Work instructions: Return the portion of the business report excerpt that begins at the words "Plan of Operation" and stops after the words "the collectible division.", copied word for word.

The network marketing division was in operation approximately 60% of the 1995
fiscal year.  Therefore, principles expect significantly increased revenues in
1996 from this division.

Total sales of the Company's burn cleansing solution remained moderate during
the third quarter.  The Company stresses sales to Fortune 500 industrial
giants, which is an exhausting task, and sales are expected to increase as name
recognition and familiarity increase.

Extraordinary expenses relating to the initial formation of the company,
purchase of inventory, and Initial Public Offering, caused significant 1st and
2nd Quarter losses in 1995 in excess of $110,000 combined.  Through the
incorporation of additional products and an increased focus on sales, the loss
for the 3rd Quarter substantially decreased to just over $7,000. 

Now, having completed the Initial Public Offering, the Company's principles are
singularly focused on generating profitability by increasing revenues while
maintaining relative expenses.  The Company currently maintains in excess of
$535,000 in retail inventory and over $360,000 in cash and cash equivalents.
The Company maintains a strong position to expand its current market share
and reap significant rewards for its investors, principals, employees and
shareholders.

                             Plan of Operation
          
D. H. Marketing & Consulting, Inc. (the "Company") was incorporated under the
laws of the State of Nevada on September 8, 1994 for the purpose of acquiring
D. H. Marketing & Consulting, Inc., a New York corporation (D. H. Marketing-New
York).  D. H. Marketing-New York was organized on January 6, 1994 and has been
actively engaged in business operations since that time.   On September 29,
1994, the Company entered into a merger agreement with D. H. Marketing-New York
in a transaction in which the Company was the surviving entity.  The Company is
segmented into three distinct operations, consisting of the burn-cleansing
solution division, network marketing division and the collectible division.

Given data:
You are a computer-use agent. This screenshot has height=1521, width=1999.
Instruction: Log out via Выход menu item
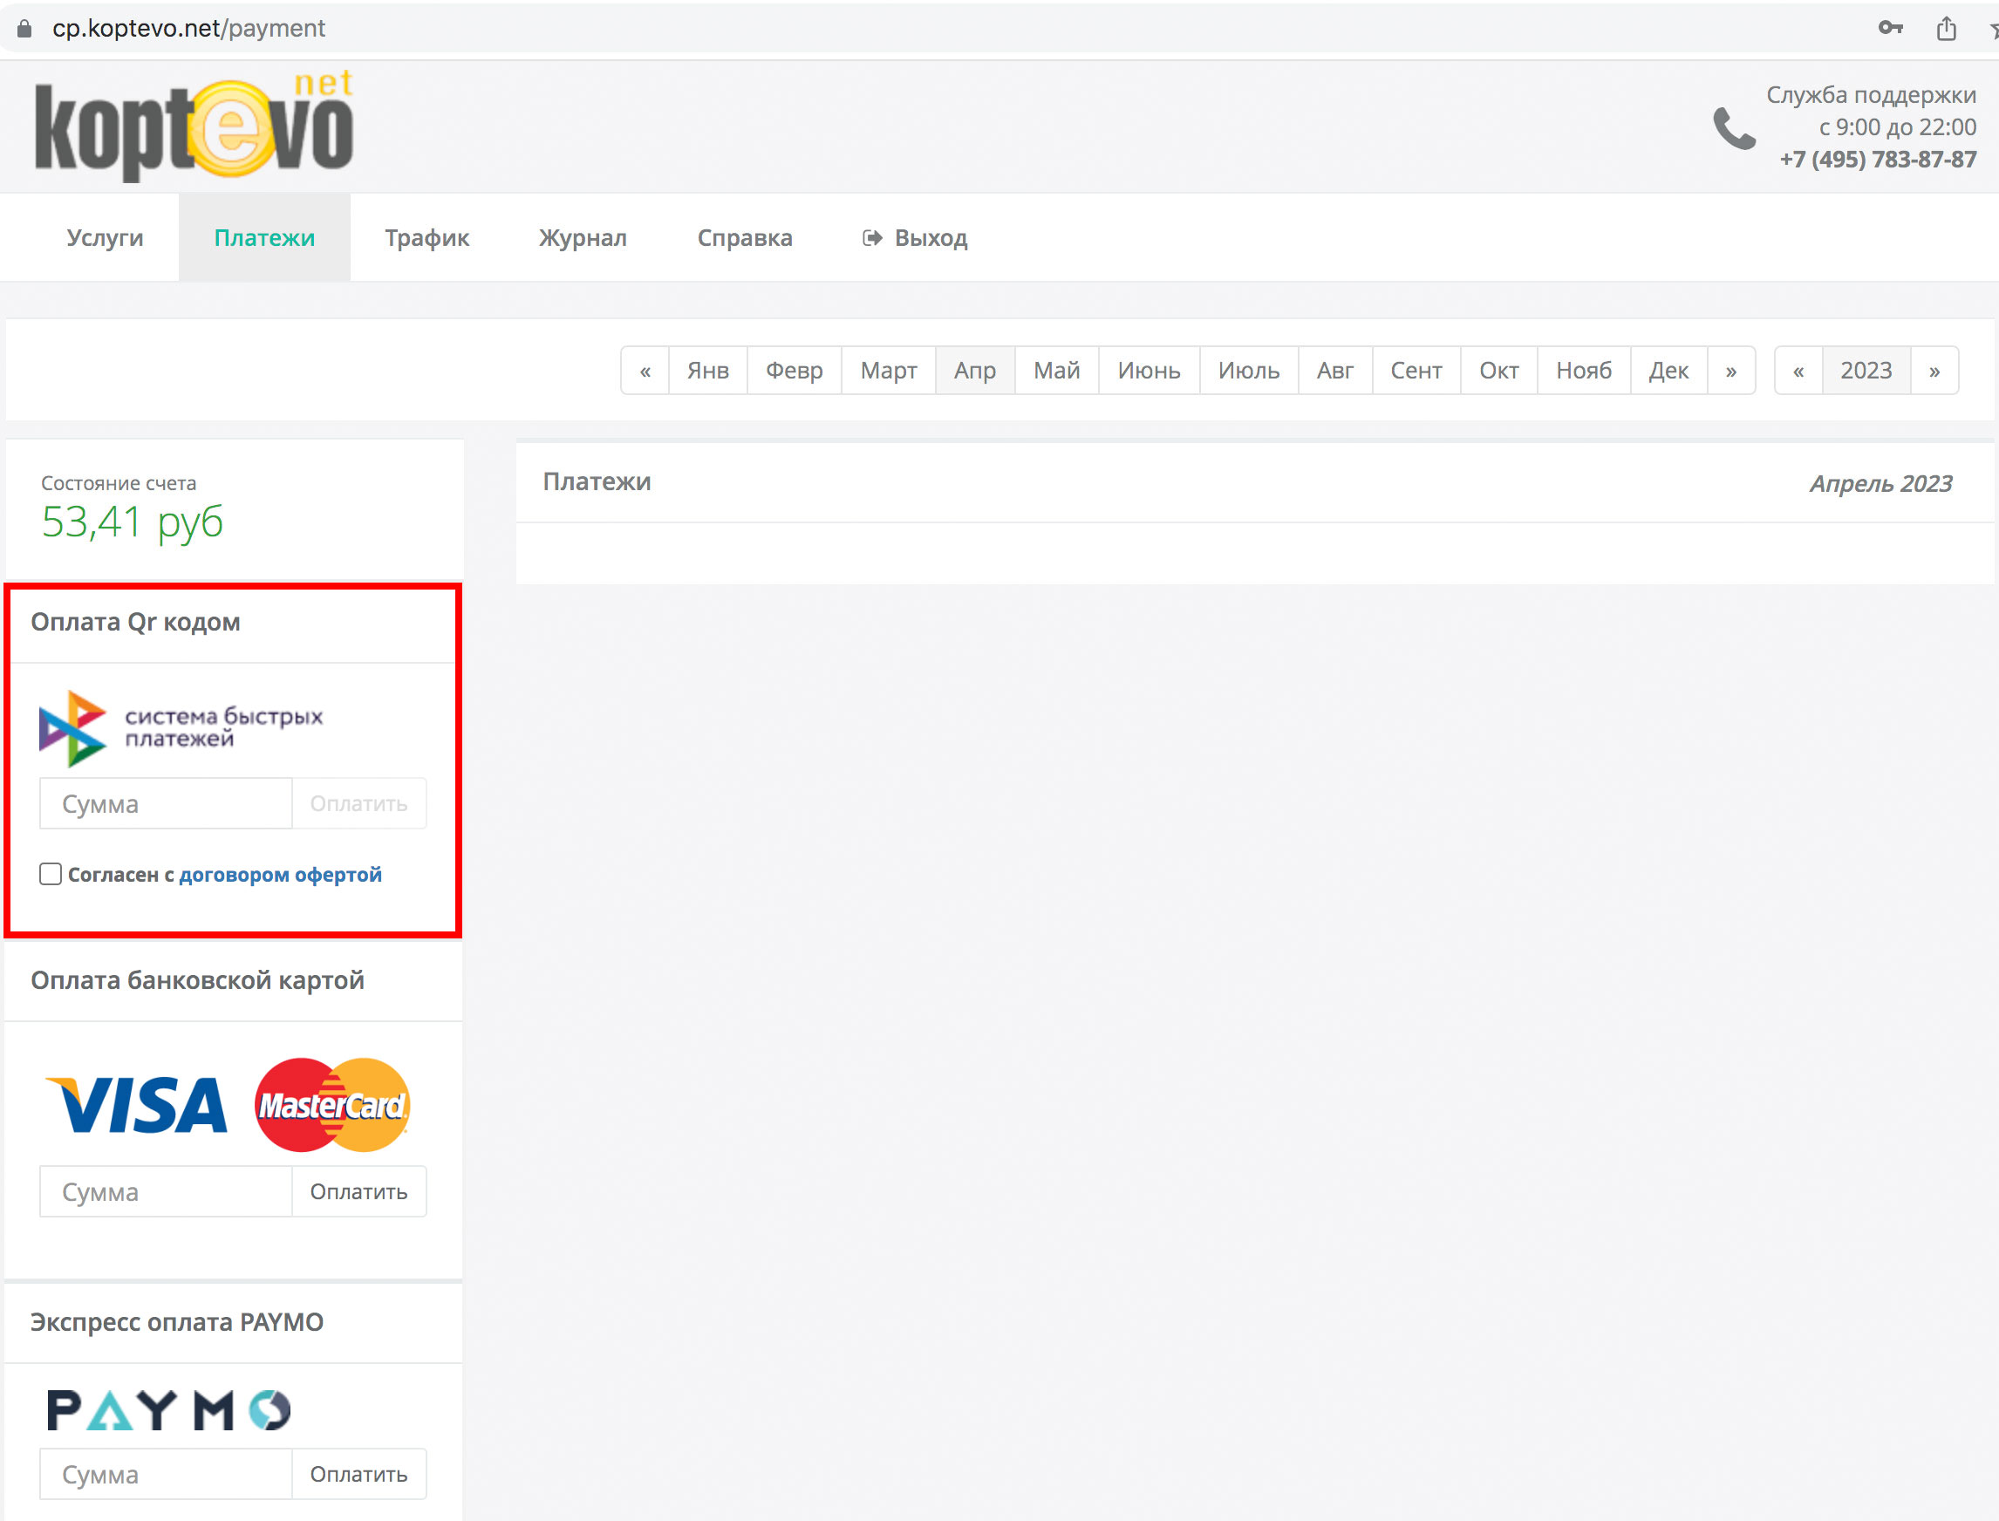point(915,237)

Answer in full:
Plan of Operation
          
D. H. Marketing & Consulting, Inc. (the "Company") was incorporated under the
laws of the State of Nevada on September 8, 1994 for the purpose of acquiring
D. H. Marketing & Consulting, Inc., a New York corporation (D. H. Marketing-New
York).  D. H. Marketing-New York was organized on January 6, 1994 and has been
actively engaged in business operations since that time.   On September 29,
1994, the Company entered into a merger agreement with D. H. Marketing-New York
in a transaction in which the Company was the surviving entity.  The Company is
segmented into three distinct operations, consisting of the burn-cleansing
solution division, network marketing division and the collectible division.